Instructions for the task:
Type the records that follow again exactly as written, but drop the pictures.

Exercise data:
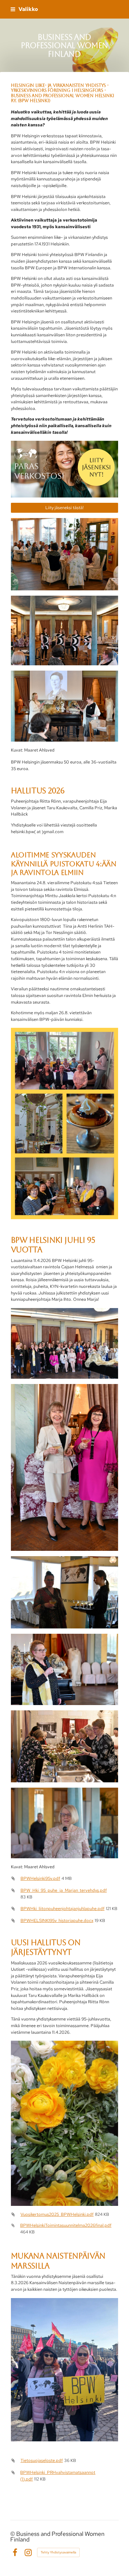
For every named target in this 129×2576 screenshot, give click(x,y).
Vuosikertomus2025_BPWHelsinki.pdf (57, 2214)
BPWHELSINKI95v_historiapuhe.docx (57, 1920)
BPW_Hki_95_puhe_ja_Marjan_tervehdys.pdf (64, 1890)
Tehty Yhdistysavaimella (58, 2552)
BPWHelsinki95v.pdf (40, 1878)
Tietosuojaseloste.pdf (42, 2460)
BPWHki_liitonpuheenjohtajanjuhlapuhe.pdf (63, 1908)
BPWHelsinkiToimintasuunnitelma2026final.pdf (65, 2225)
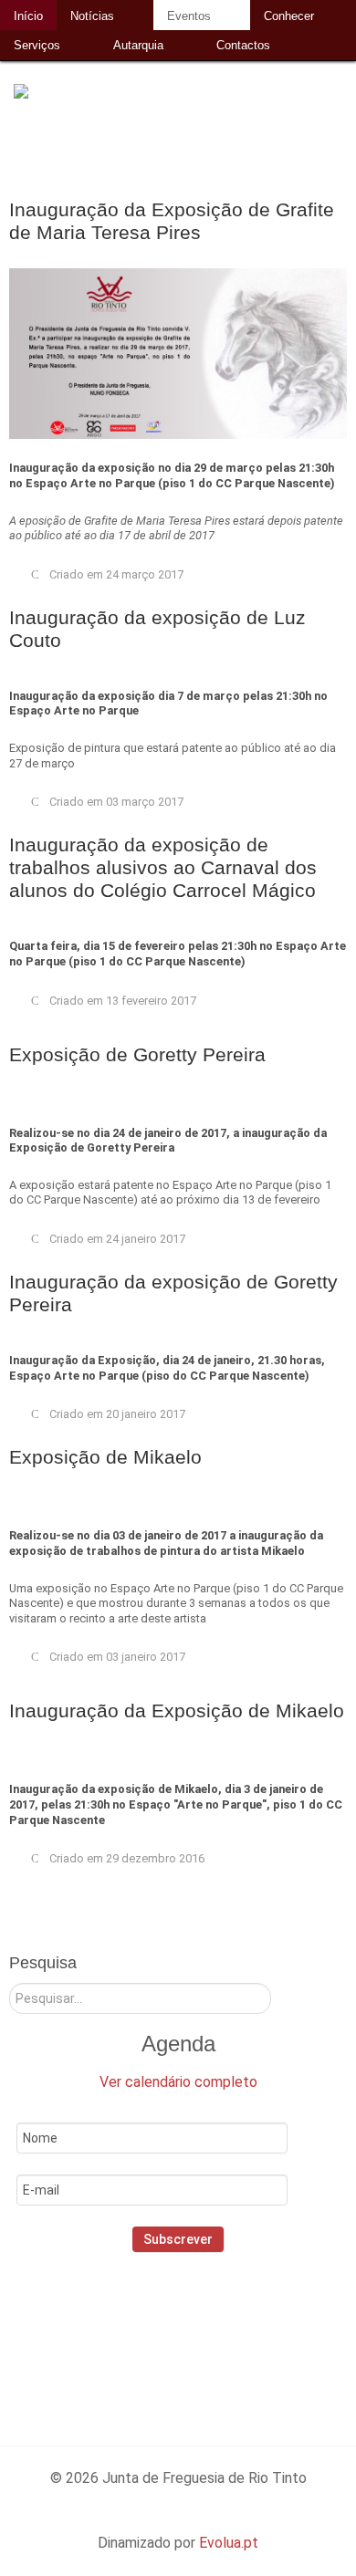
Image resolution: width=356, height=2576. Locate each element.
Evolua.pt (228, 2542)
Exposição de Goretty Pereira (137, 1054)
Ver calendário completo (178, 2082)
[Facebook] (130, 2331)
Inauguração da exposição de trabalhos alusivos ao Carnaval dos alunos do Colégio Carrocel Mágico (163, 867)
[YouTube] (248, 2331)
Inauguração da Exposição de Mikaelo (176, 1710)
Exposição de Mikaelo (105, 1456)
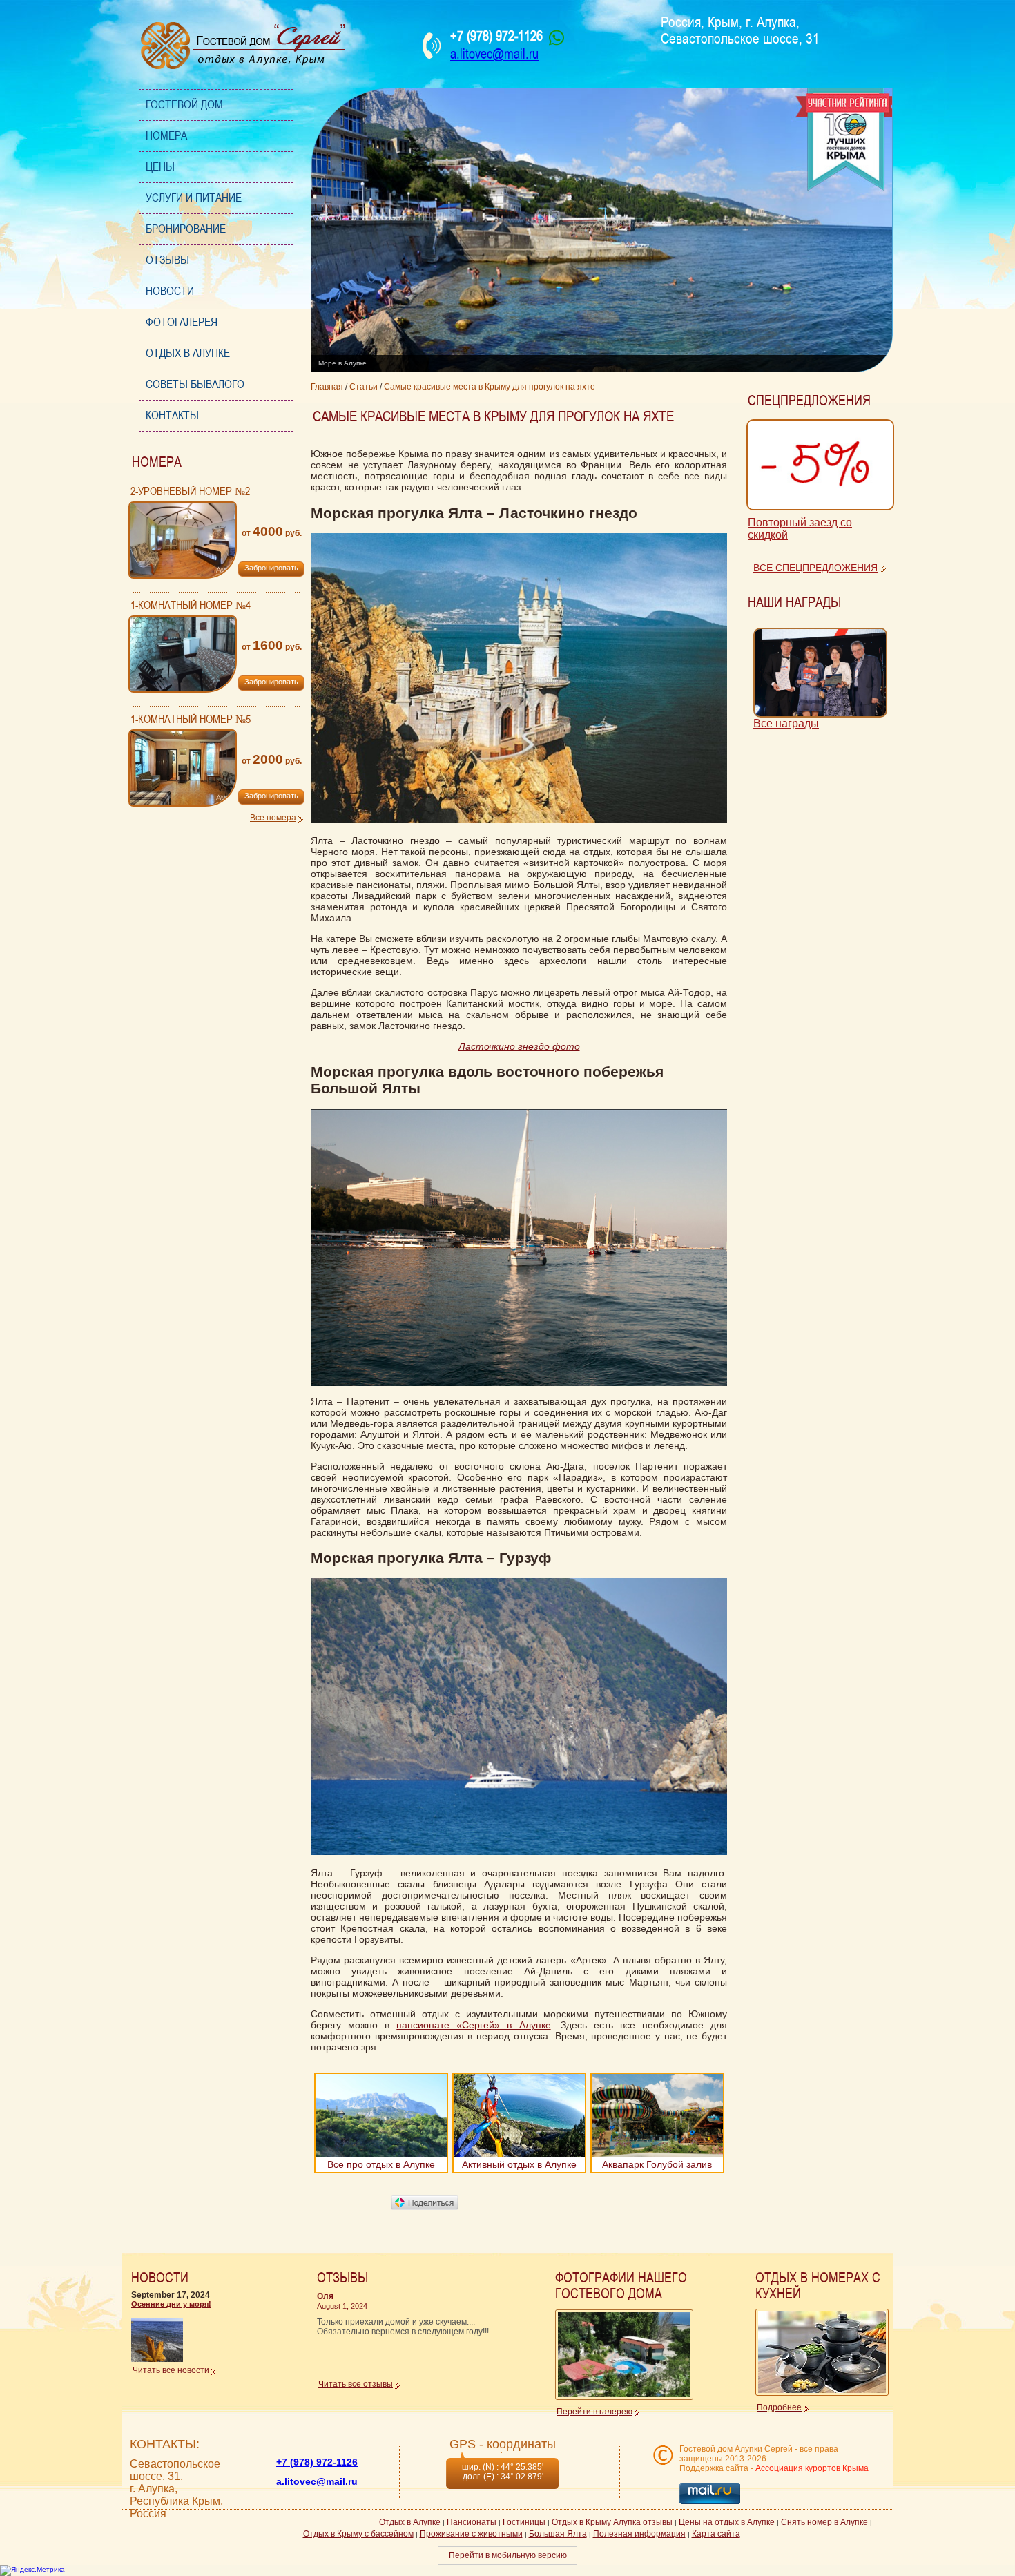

Answer to this task:
For every named target in this 129×2576 screenshot, give click(x,y).
Vuosikertomus2025_BPWHelsinki.pdf (57, 2214)
BPWHELSINKI95v_historiapuhe.docx (57, 1920)
BPW_Hki_95_puhe_ja_Marjan_tervehdys.pdf (64, 1890)
Tehty Yhdistysavaimella (58, 2552)
BPWHelsinki95v.pdf (40, 1878)
Tietosuojaseloste.pdf (42, 2460)
BPWHki_liitonpuheenjohtajanjuhlapuhe.pdf (63, 1908)
BPWHelsinkiToimintasuunnitelma2026final.pdf (65, 2225)
Image resolution: width=356, height=2576. Locate each element.
Evolua.pt (228, 2542)
Exposição de Goretty Pereira (137, 1054)
Ver calendário completo (178, 2082)
[Facebook] (130, 2331)
Inauguração da exposição de trabalhos alusivos ao Carnaval dos alunos do Colégio Carrocel Mágico (163, 867)
[YouTube] (248, 2331)
Inauguração da Exposição de Mikaelo (176, 1710)
Exposição de Mikaelo (105, 1456)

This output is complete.